Why, then, do we accept a status quo that says it is acceptable to harm animals in scientific research so long as there’s a small chance it might benefit humans?

Many gifts given to us by scientific research have come at the expense of the subjects involved in that research, some of whom have been human, the majority of whom have been nonhuman, and nearly all of whom can suffer and feel pain. Still, according to the National Institutes of Health, an estimated 95 percent of drugs proven safe and effective in animal models fail during human clinical trials. Both humans and animals are harmed by such failures.

The claim that Livingstone’s current research is scientifically justifiable has been criticized by individuals with far more expertise in primatology, neurobiology, and bioethics than myself, and I will only point you to their well-documented dissenting views.

It should be clear: It is a mistake to question the credibility of their views by classifying them as emotional appeals. We cannot and should not disconnect one of the defining features of humanity — our capacity for empathy — from our moral sensibilities. As bioethicists-in-training at HMS, we’re taught to interrogate our emotional biases and carefully consider them in decision-making — not to silence or dismiss them.

Where would we be if we stuffed our emotions into our pockets when witnessing suffering and injustice? Bearing witness to suffering has inspired critical social change in response to atrocities like slavery, apartheid, and the Holocaust. And, as I’ve argued before, excluding emotion from research does not make for good science. Moreover, it’s been demonstrated that people who care for animals in research labs suffer severe mental anguish. There is harm in ignoring emotion and violating one’s own moral values.

But the harder question we need to answer is: Even if this research is beneficial to humanity, should we be doing it?

Livingstone’s research is legal, but legality is not morality. We can all easily recall many instances in which what was legal was shockingly immoral. Is human exceptionalism in scientific research different from the other forms of legalized exceptionalism that have hurt vulnerable groups?

Neither the awards and large sums of funding that Dr. Livingstone’s research on monkeys has received, nor its approval by Harvard’s Institutional Animal Care and Use Committee, indicates it is ethical or even necessary.

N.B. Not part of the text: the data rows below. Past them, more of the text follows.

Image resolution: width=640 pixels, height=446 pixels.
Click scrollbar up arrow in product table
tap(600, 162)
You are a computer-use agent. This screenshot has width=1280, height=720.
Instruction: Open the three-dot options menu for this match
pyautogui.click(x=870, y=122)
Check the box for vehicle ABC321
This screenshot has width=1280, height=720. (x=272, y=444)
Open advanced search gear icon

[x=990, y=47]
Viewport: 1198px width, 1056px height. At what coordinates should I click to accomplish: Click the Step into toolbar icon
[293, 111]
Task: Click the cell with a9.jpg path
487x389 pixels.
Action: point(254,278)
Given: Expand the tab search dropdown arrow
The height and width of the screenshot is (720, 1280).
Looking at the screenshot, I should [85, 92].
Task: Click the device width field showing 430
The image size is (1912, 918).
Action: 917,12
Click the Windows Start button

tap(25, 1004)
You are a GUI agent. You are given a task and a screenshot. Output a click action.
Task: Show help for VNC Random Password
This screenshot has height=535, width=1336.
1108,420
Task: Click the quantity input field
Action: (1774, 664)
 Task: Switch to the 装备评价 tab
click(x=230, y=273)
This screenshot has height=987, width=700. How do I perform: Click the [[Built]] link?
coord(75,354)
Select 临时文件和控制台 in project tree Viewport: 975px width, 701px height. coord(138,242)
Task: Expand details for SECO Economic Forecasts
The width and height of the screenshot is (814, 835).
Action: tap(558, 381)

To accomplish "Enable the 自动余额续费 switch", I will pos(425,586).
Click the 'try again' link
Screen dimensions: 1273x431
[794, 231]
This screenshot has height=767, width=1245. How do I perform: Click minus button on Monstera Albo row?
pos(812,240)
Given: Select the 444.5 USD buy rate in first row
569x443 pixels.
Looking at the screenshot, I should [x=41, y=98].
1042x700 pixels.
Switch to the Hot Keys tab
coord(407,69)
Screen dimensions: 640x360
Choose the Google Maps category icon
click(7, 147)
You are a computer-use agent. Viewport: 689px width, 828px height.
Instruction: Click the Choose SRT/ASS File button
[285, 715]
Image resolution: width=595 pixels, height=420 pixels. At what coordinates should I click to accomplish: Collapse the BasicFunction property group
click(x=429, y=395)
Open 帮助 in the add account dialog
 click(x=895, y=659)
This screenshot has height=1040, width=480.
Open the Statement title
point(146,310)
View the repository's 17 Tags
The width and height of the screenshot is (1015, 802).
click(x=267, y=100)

IACUCs are self-regulating bodies whose standards vary by institution and based on the individual composition of each IACUC. This does not make those involved in this research immoral people. Instead, it evidences a broken system that devalues the moral worth of nonhuman animals.

Alternative technologies to replace animals in research are in development, but they aren’t yet fully sufficient. This shouldn’t hold us back. It is intellectually dishonest to use moral arguments to justify technological and scientific insufficiencies. Our present (and seemingly temporary) inability to completely replace monkeys with non-sentient technologies does not make their exploitation ethically justifiable — not even when it might help humans.

In the meantime, we can commit to urgently advancing those replacement technologies. We can also commit to research frameworks that emphasize non-maleficence to better protect animals. Harvard prides itself on being a leader, and this is a place where it can lead.

Being critical of institutional practices is not a rejection of the institution or its constituents. As a proud Harvard Medical School student, I aim to elevate both myself and our school. Just as I push myself to question my long-held beliefs, so too should the place where I learn. We’re fortunate to be surrounded by abundant intellect and innovation. Here in the Harvard ecosystem, viable alternatives to animal research are being developed. Sometimes, we neglect to question the status quo. At a leading institution like ours, that’s just not good enough.

Erin Sharoni is a second-year Master’s in Bioethics student at Harvard Medical School.